::: Recorded information :::
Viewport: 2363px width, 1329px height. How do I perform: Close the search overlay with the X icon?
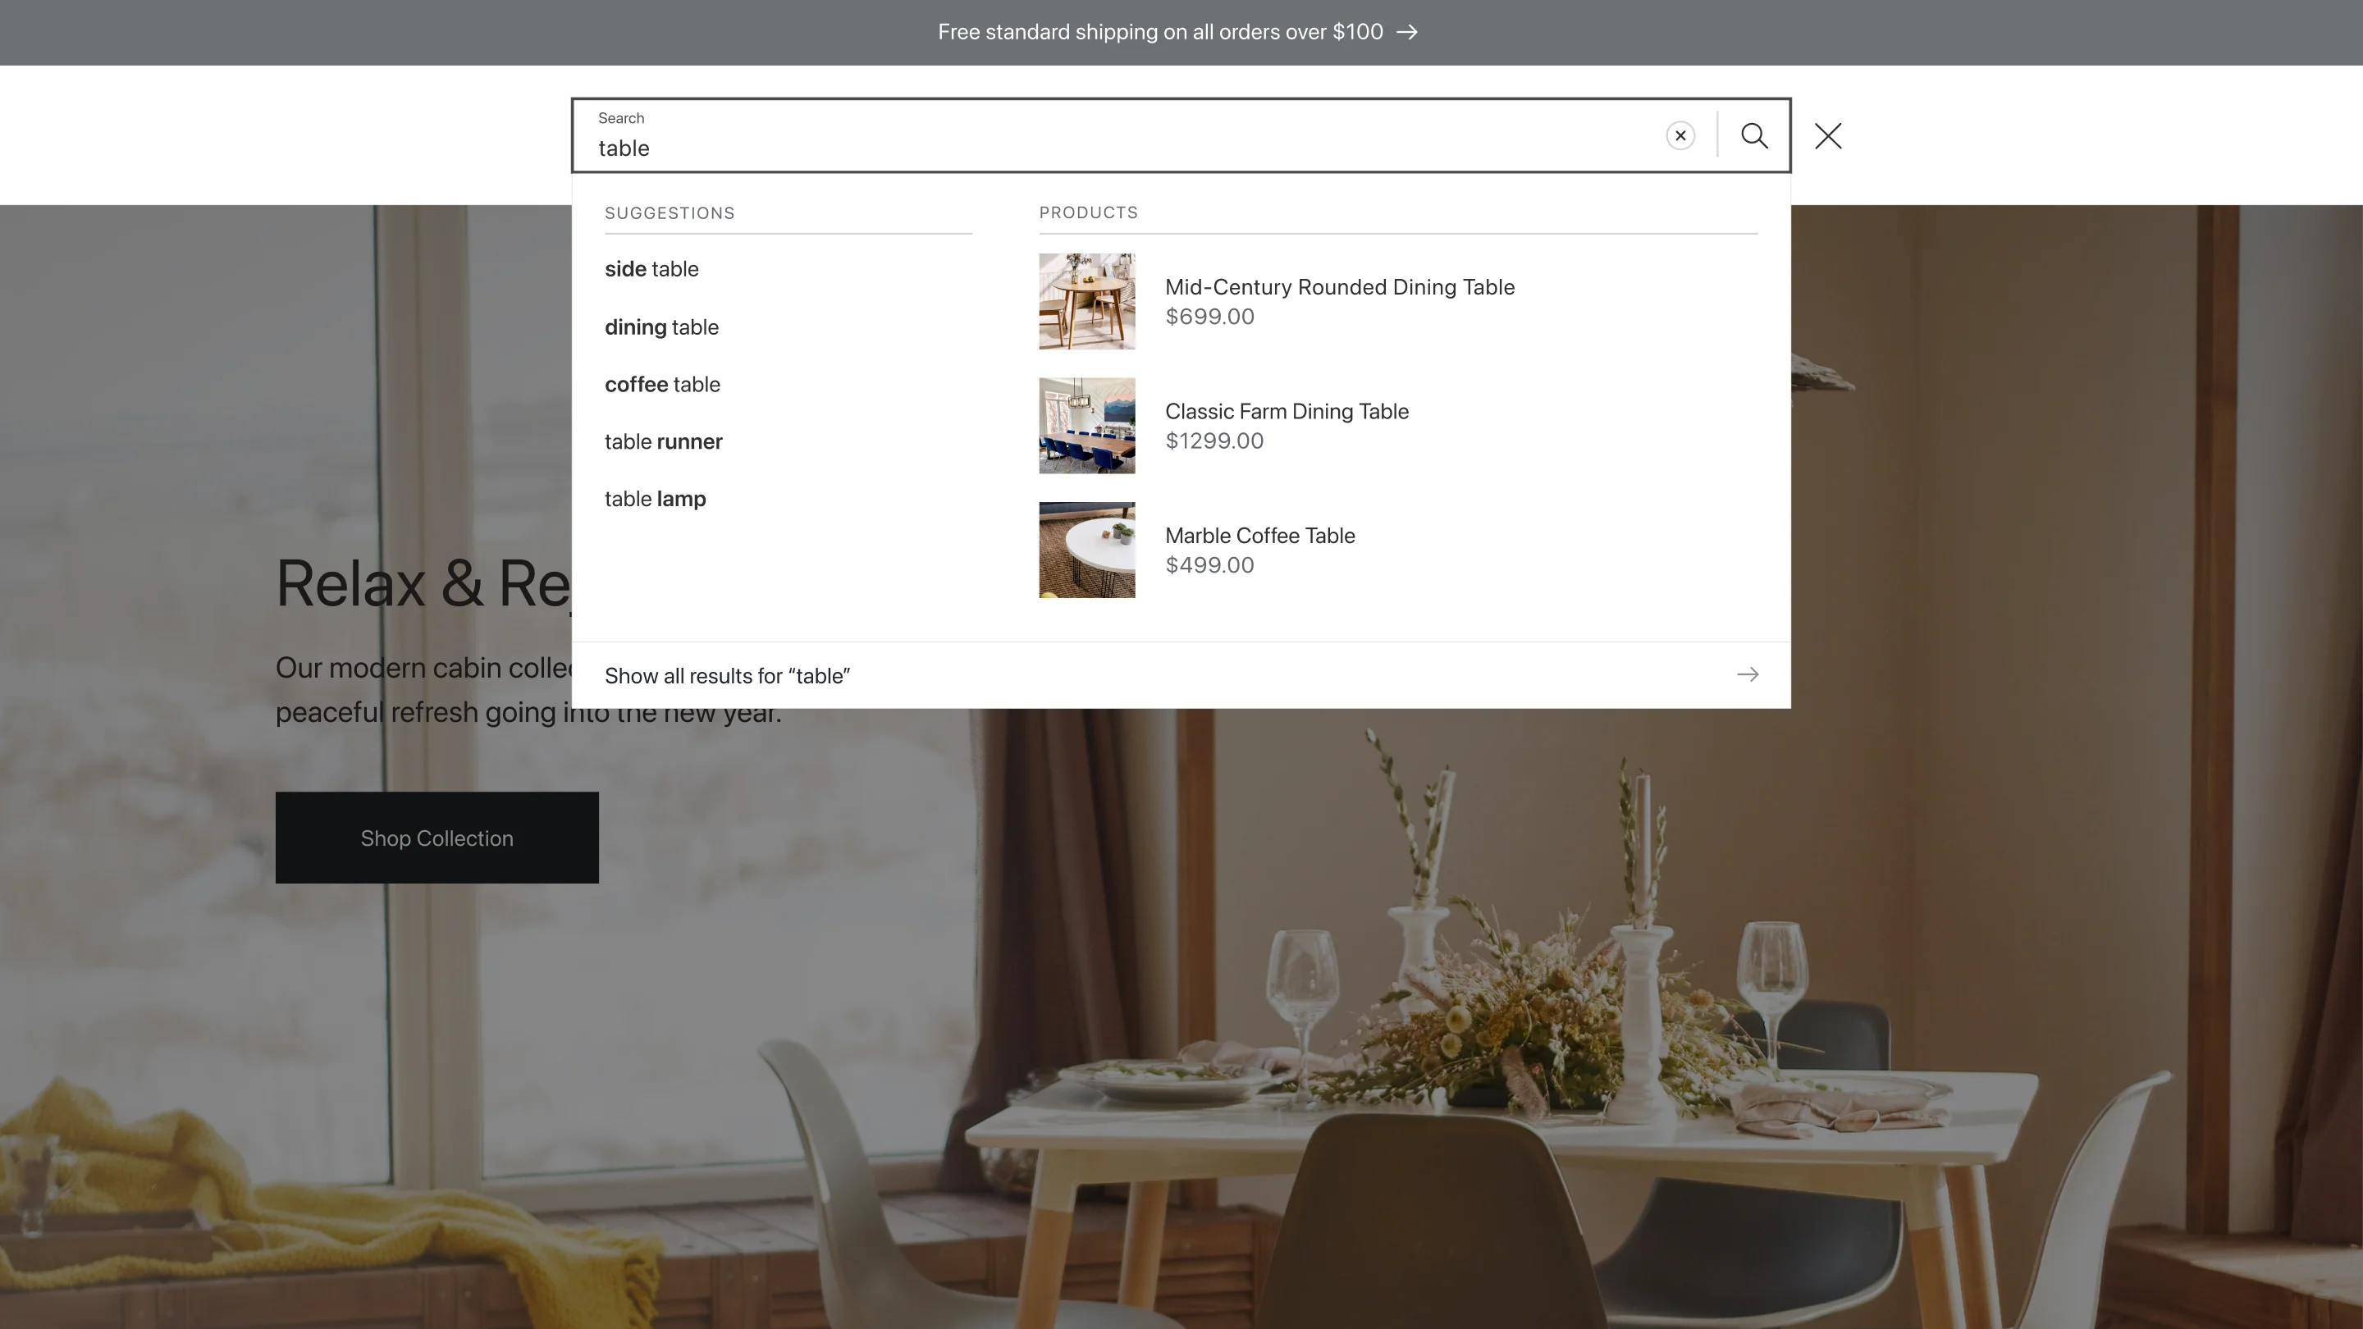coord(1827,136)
:::
::: Recorded information :::
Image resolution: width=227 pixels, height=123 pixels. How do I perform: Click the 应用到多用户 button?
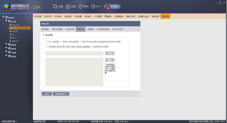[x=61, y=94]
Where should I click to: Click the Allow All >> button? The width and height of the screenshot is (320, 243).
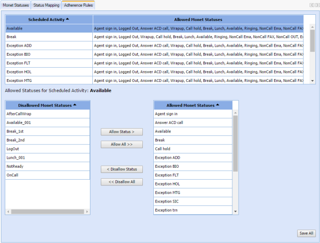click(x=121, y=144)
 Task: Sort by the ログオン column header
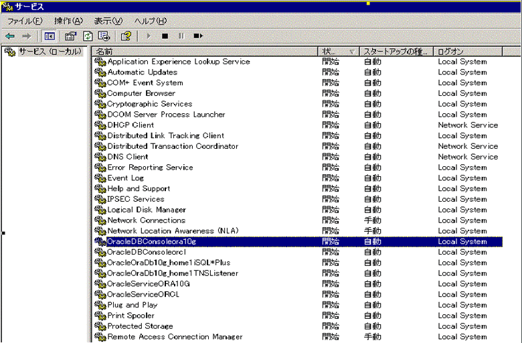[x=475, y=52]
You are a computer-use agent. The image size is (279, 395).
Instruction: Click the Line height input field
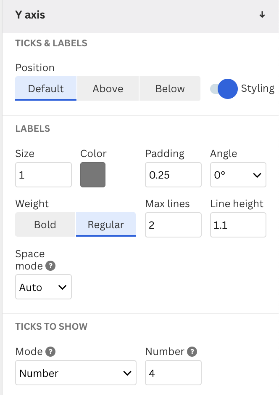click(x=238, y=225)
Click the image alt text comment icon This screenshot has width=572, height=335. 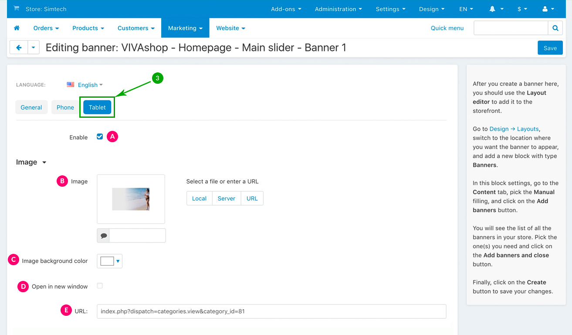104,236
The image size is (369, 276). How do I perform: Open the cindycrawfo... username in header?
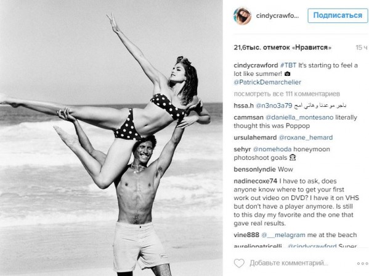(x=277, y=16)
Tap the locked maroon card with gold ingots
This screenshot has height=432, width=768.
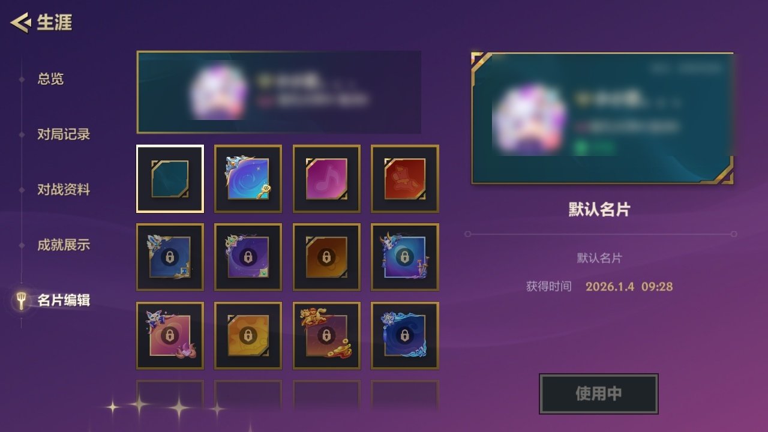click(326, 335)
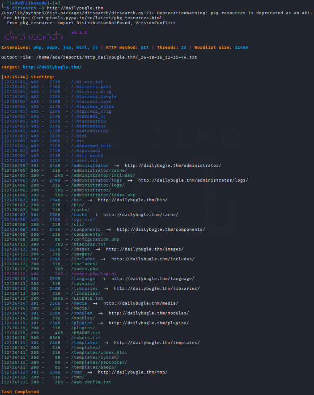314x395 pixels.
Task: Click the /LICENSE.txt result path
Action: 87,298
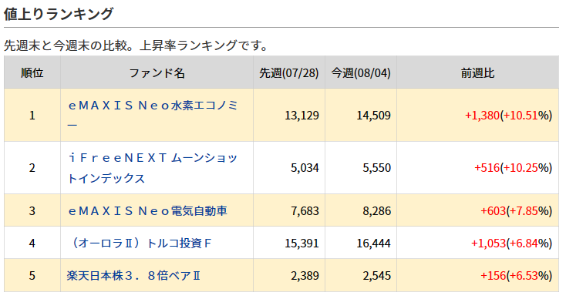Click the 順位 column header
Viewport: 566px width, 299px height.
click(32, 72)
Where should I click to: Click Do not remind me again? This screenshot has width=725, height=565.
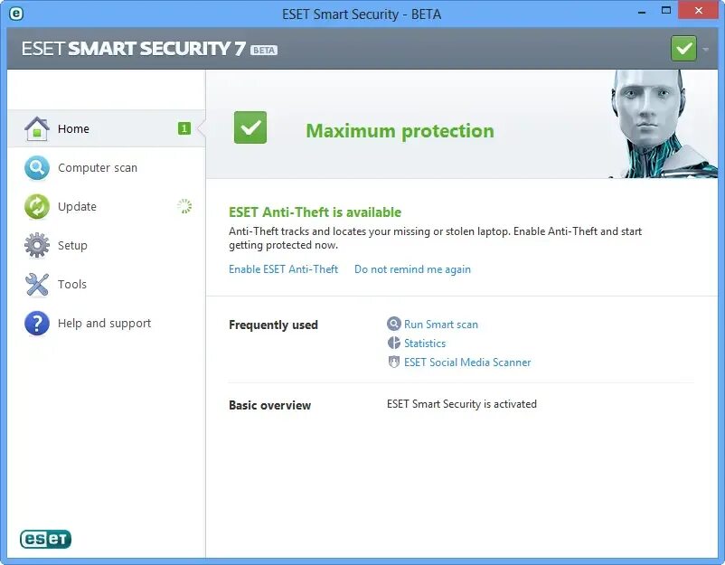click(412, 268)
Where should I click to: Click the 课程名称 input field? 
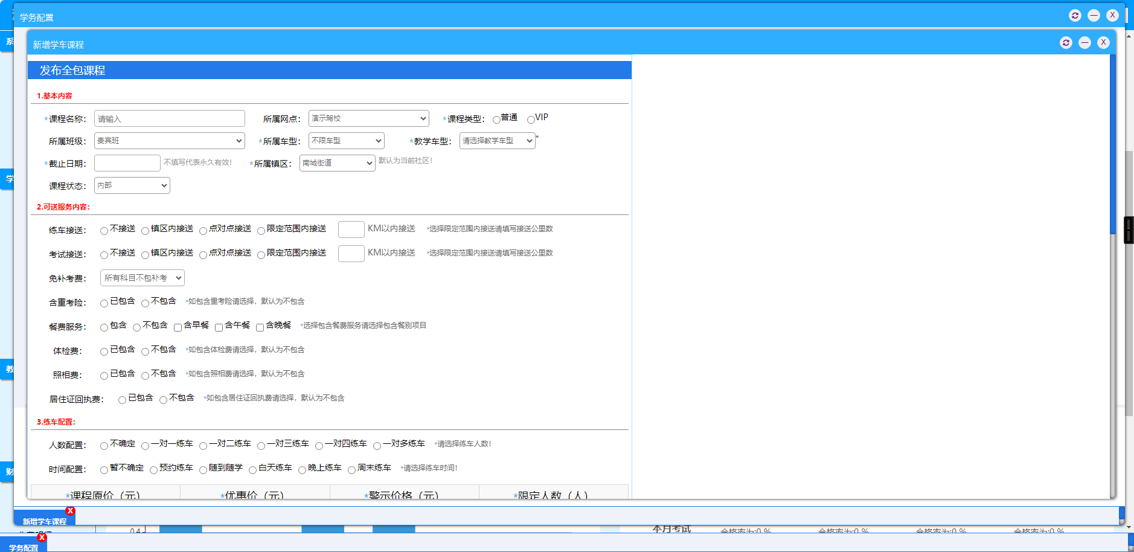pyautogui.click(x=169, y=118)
:::
*Objective*
List every line of the entries above that contains the string "button". Matches are case-sensitive.

*The reply*
Image resolution: width=227 pixels, height=123 pixels. How do I perform: Click the 应用到多用户 button?
Where should I click to: Click the Allow All >> button? The width and height of the screenshot is (320, 243).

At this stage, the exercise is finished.